Pixel coordinate grounding data:
== Segment start ==
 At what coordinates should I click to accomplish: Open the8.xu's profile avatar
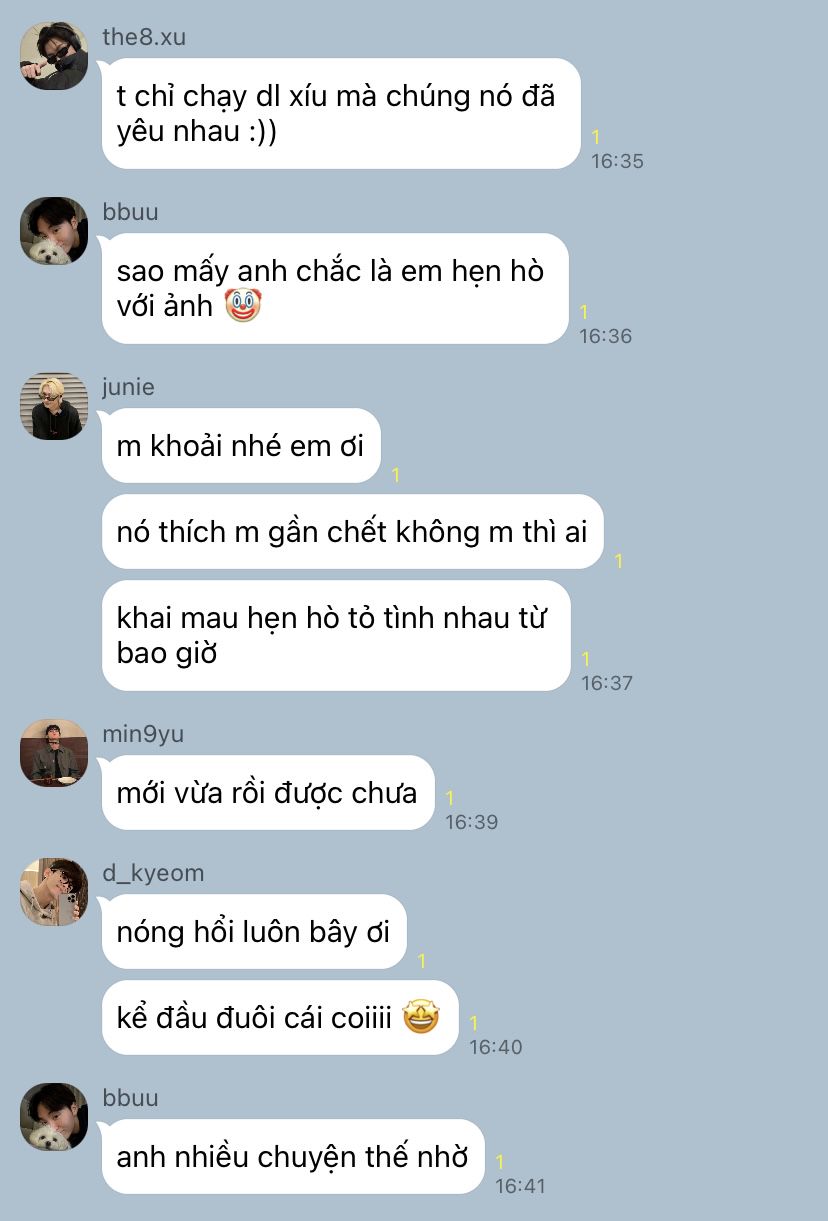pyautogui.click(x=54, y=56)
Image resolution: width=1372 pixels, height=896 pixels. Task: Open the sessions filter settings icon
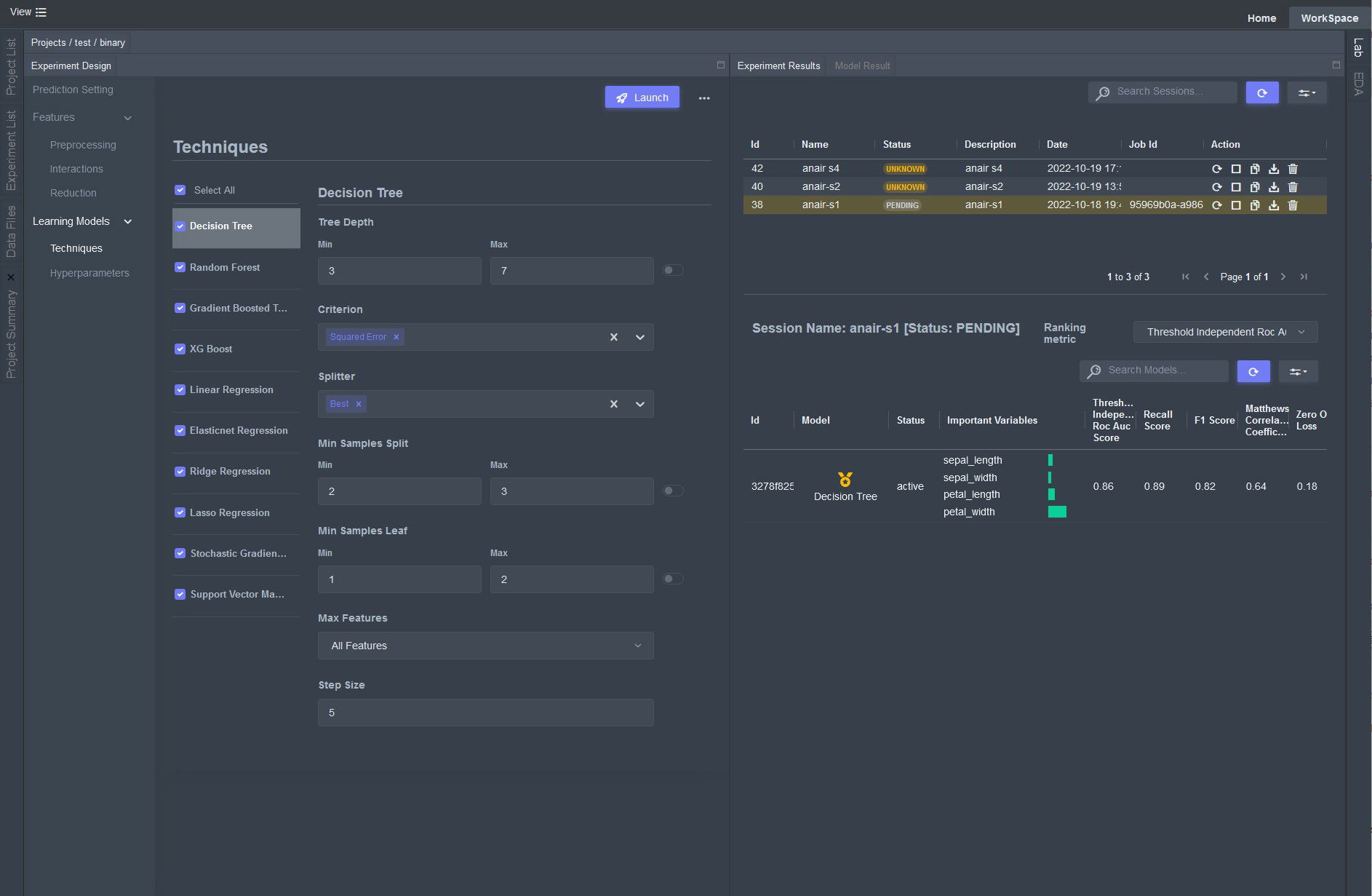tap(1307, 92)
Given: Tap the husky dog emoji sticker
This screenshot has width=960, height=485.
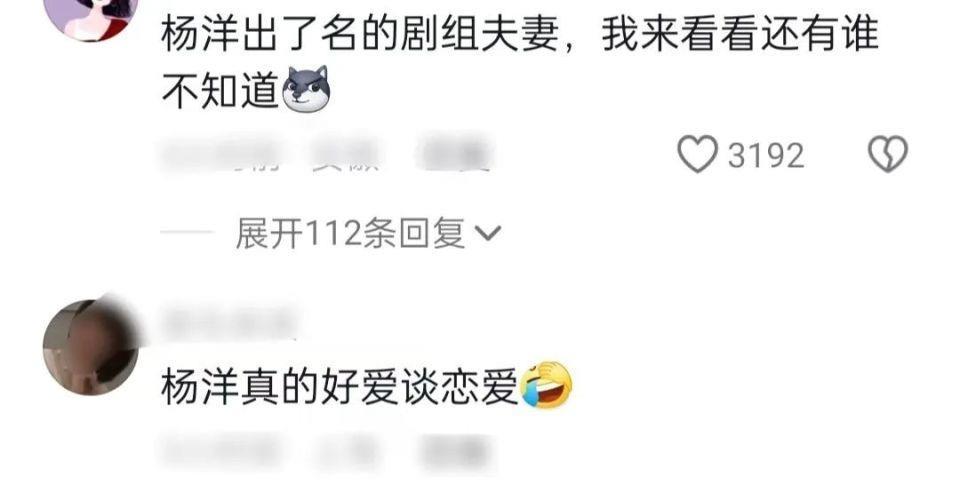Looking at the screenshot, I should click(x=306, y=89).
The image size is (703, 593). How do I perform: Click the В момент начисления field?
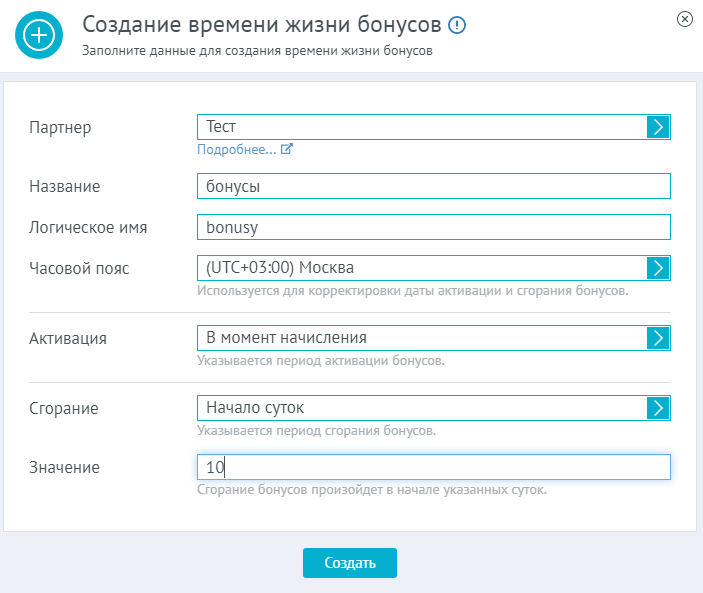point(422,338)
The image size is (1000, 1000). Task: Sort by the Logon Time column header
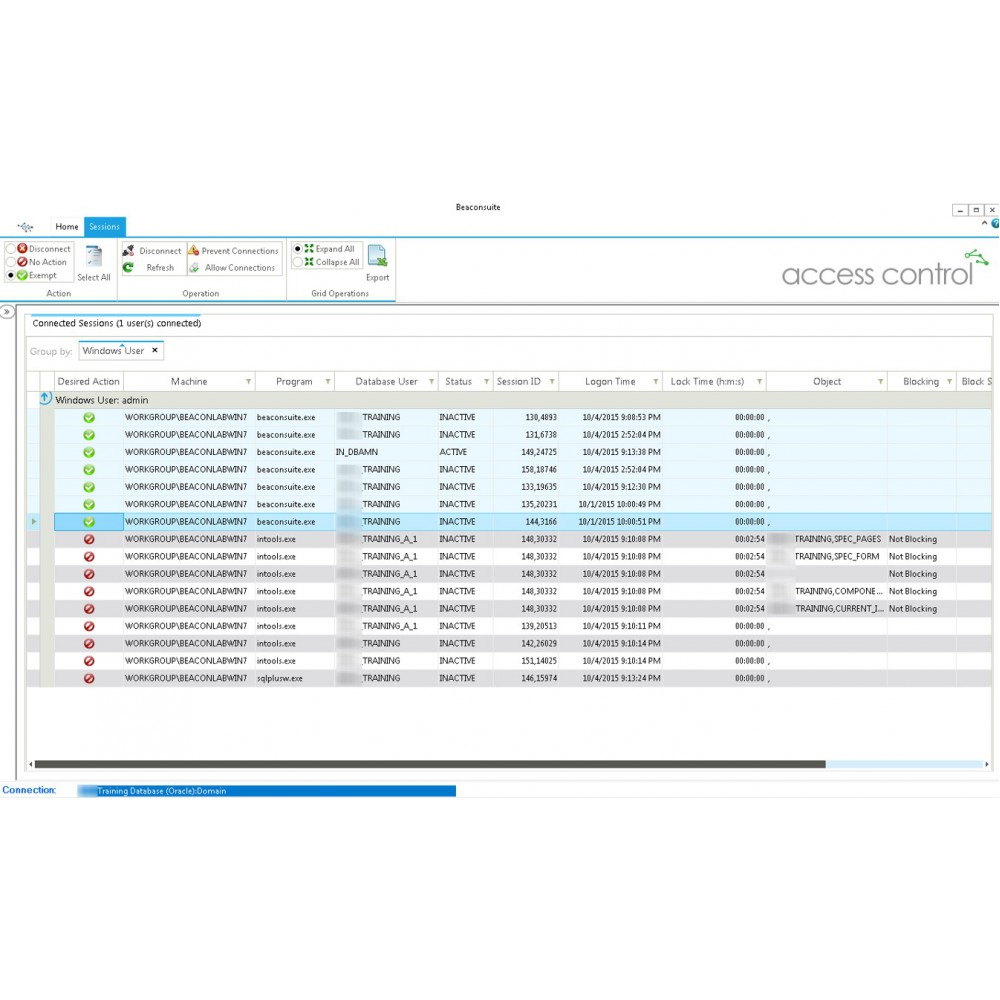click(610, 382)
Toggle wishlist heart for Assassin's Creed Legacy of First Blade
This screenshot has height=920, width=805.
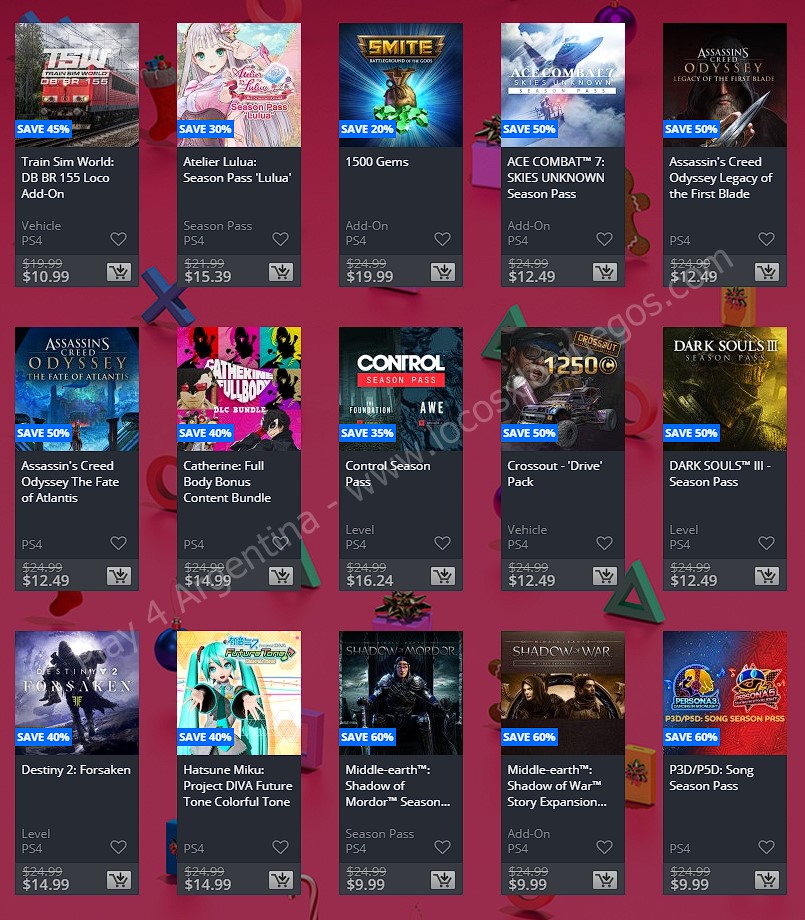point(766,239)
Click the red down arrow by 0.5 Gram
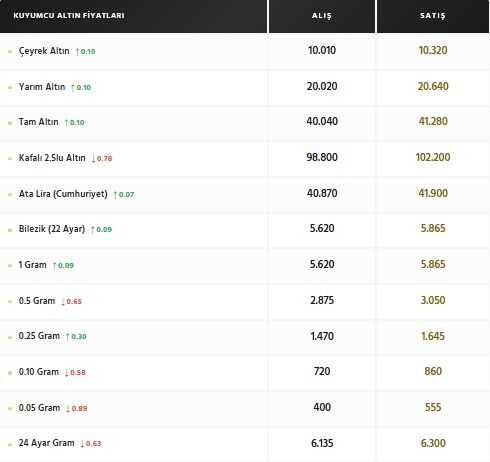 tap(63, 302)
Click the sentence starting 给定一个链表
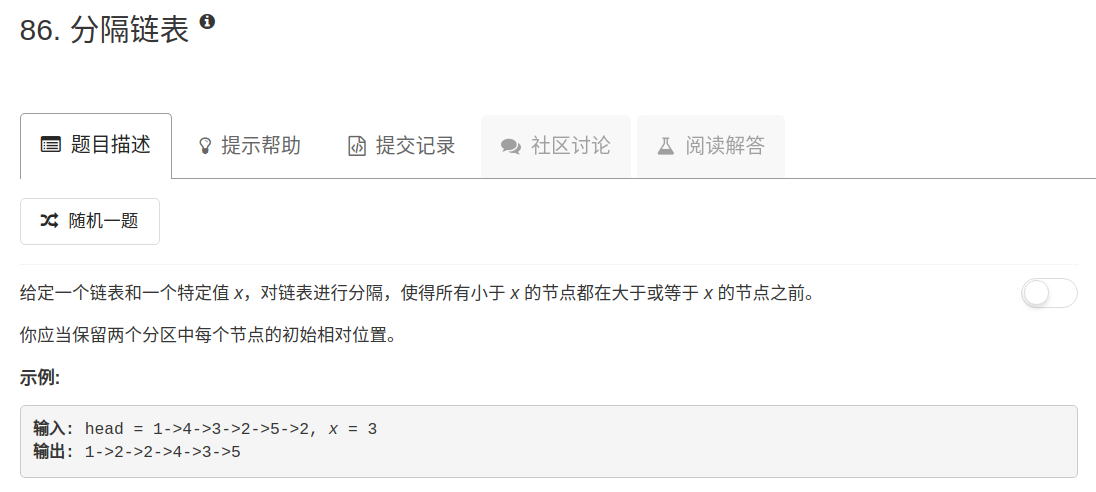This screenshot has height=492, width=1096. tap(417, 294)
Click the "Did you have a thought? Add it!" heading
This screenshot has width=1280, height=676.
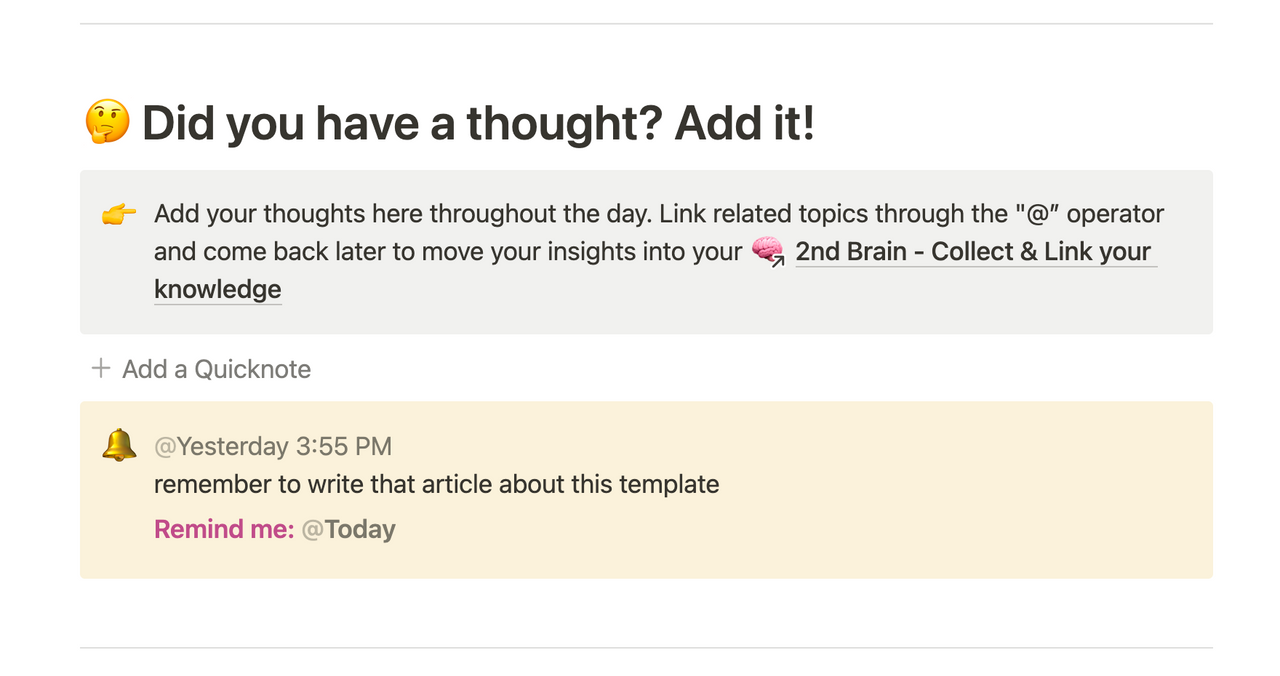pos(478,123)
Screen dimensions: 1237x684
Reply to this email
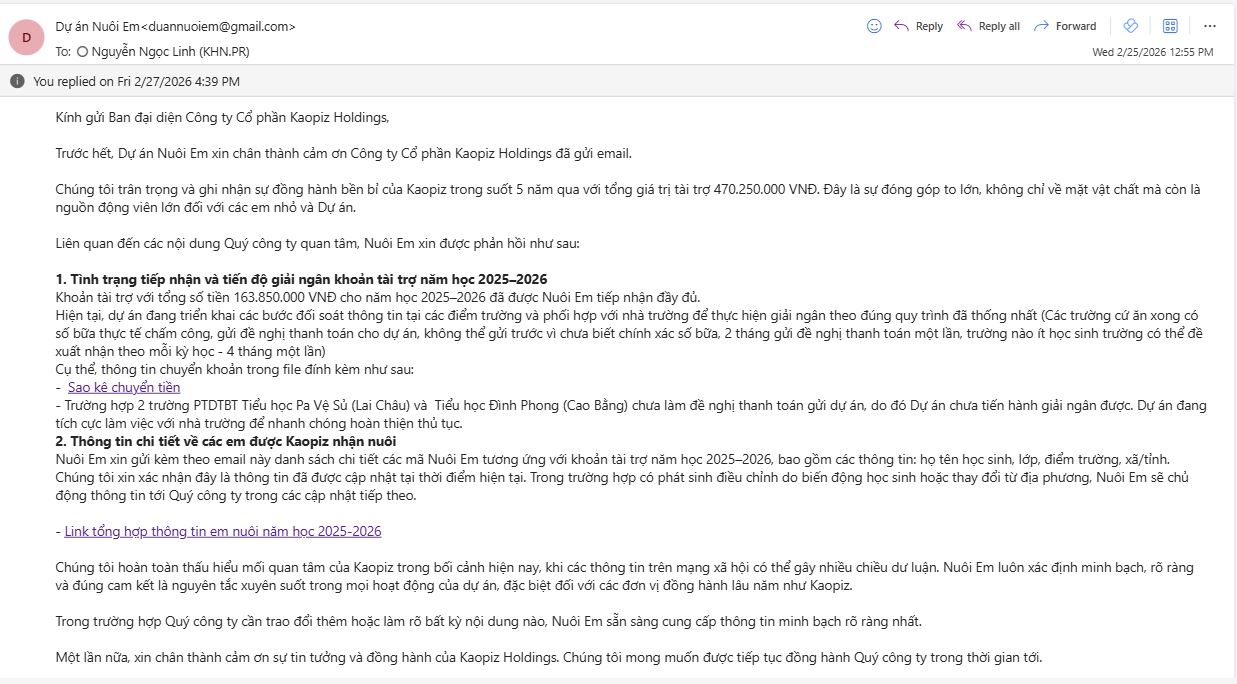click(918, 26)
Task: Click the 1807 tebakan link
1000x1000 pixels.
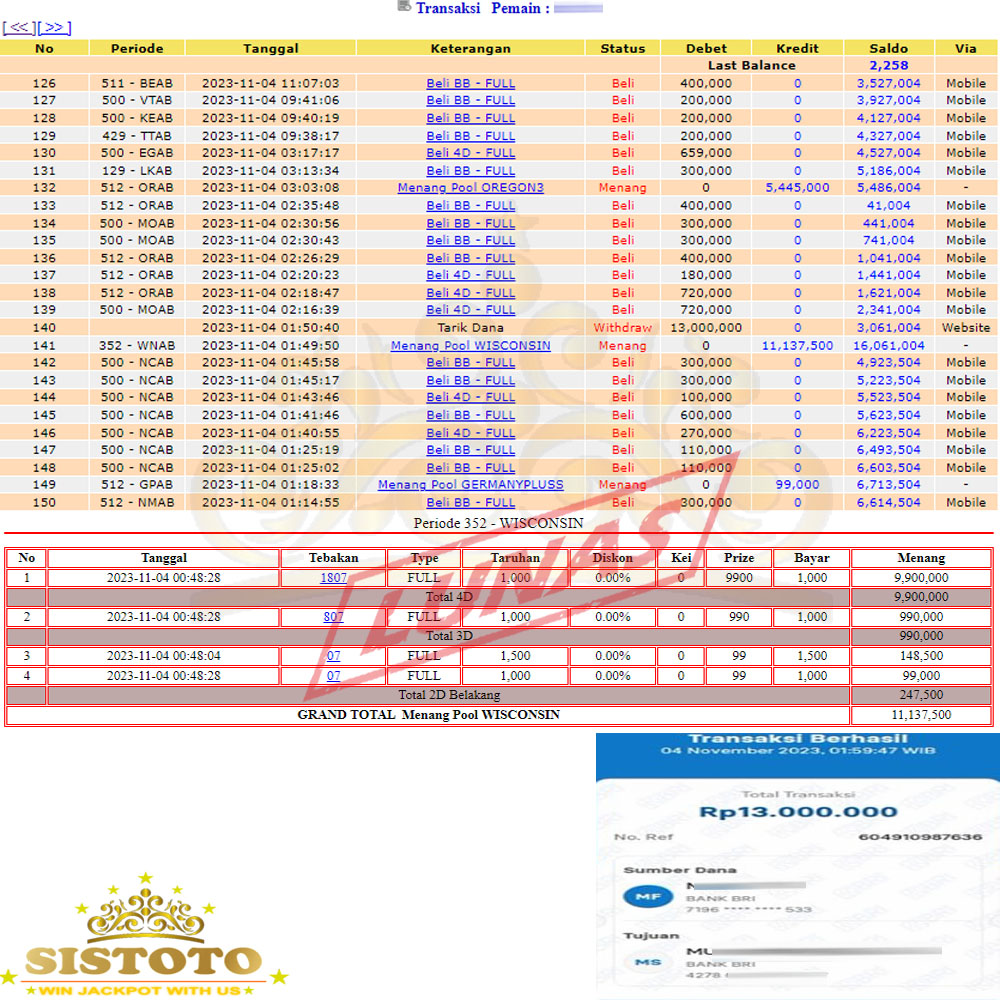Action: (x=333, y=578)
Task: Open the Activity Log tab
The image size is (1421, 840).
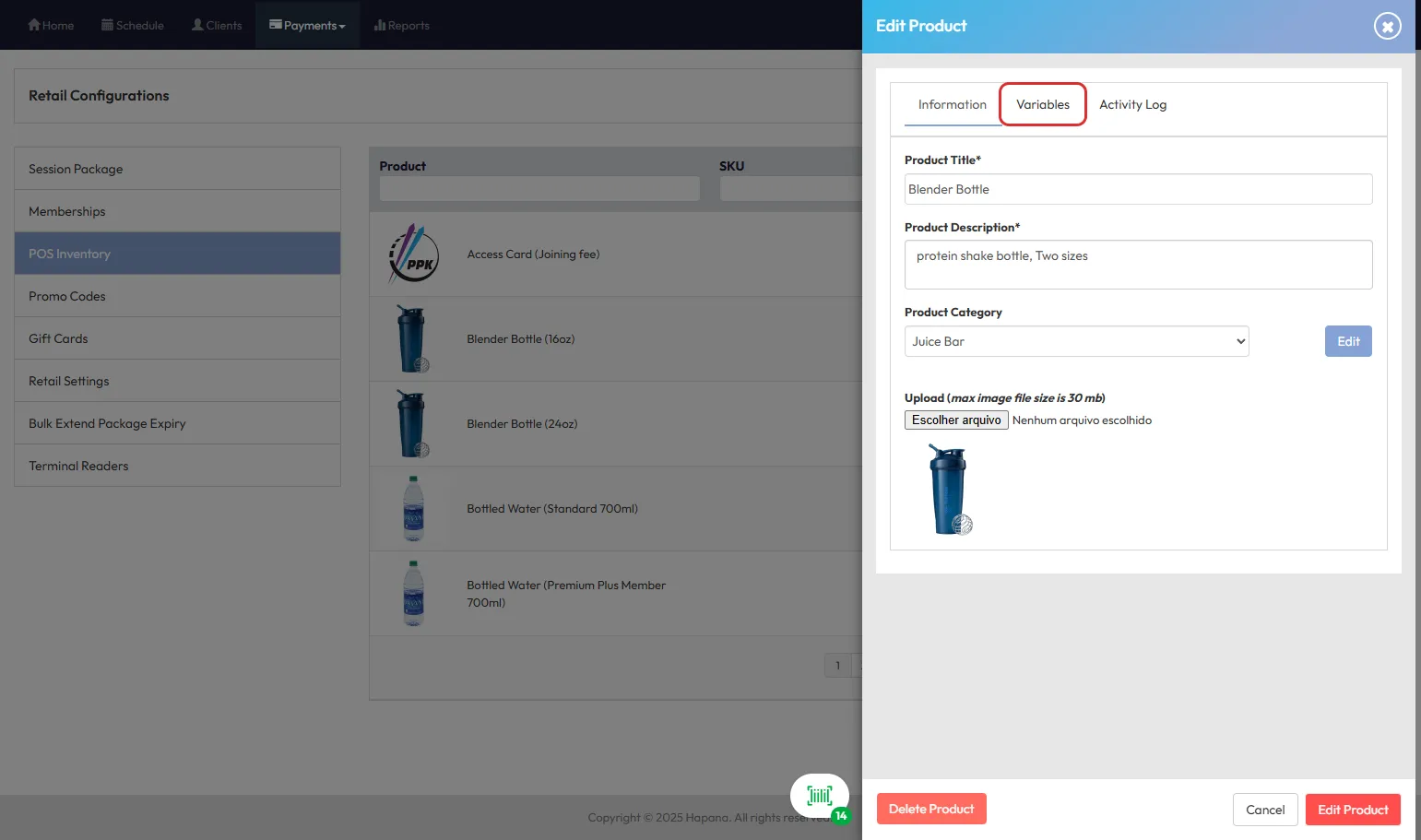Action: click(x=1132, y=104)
== Segment end ==
▶ [Goal of the exercise]
Please set down only the lines from the one containing "Image resolution: width=1372" through the end of the entries, exactly as they stand, both ends included and with no pictures.

▶ [Completed task]
Image resolution: width=1372 pixels, height=896 pixels. Task: Open the sessions filter settings icon
tap(1307, 92)
Given: Tap the husky dog emoji sticker
This screenshot has width=960, height=485.
Looking at the screenshot, I should click(x=306, y=89).
The image size is (703, 593). How do I perform: Click the В момент начисления field?
point(422,338)
The image size is (1000, 1000). Task: Sort by the Logon Time column header
click(610, 382)
Toggle wishlist heart for Assassin's Creed Legacy of First Blade
This screenshot has height=920, width=805.
point(766,239)
Click the red down arrow by 0.5 Gram
 tap(63, 302)
Click the sentence starting 给定一个链表
This screenshot has height=492, width=1096. tap(417, 294)
Click the "Did you have a thought? Add it!" heading
This screenshot has width=1280, height=676.
pos(478,123)
Screen dimensions: 1237x684
Reply to this email
click(918, 26)
Task: Click the 1807 tebakan link
1000x1000 pixels.
Action: (x=333, y=578)
Task: Open the Activity Log tab
The image size is (1421, 840).
Action: click(x=1132, y=104)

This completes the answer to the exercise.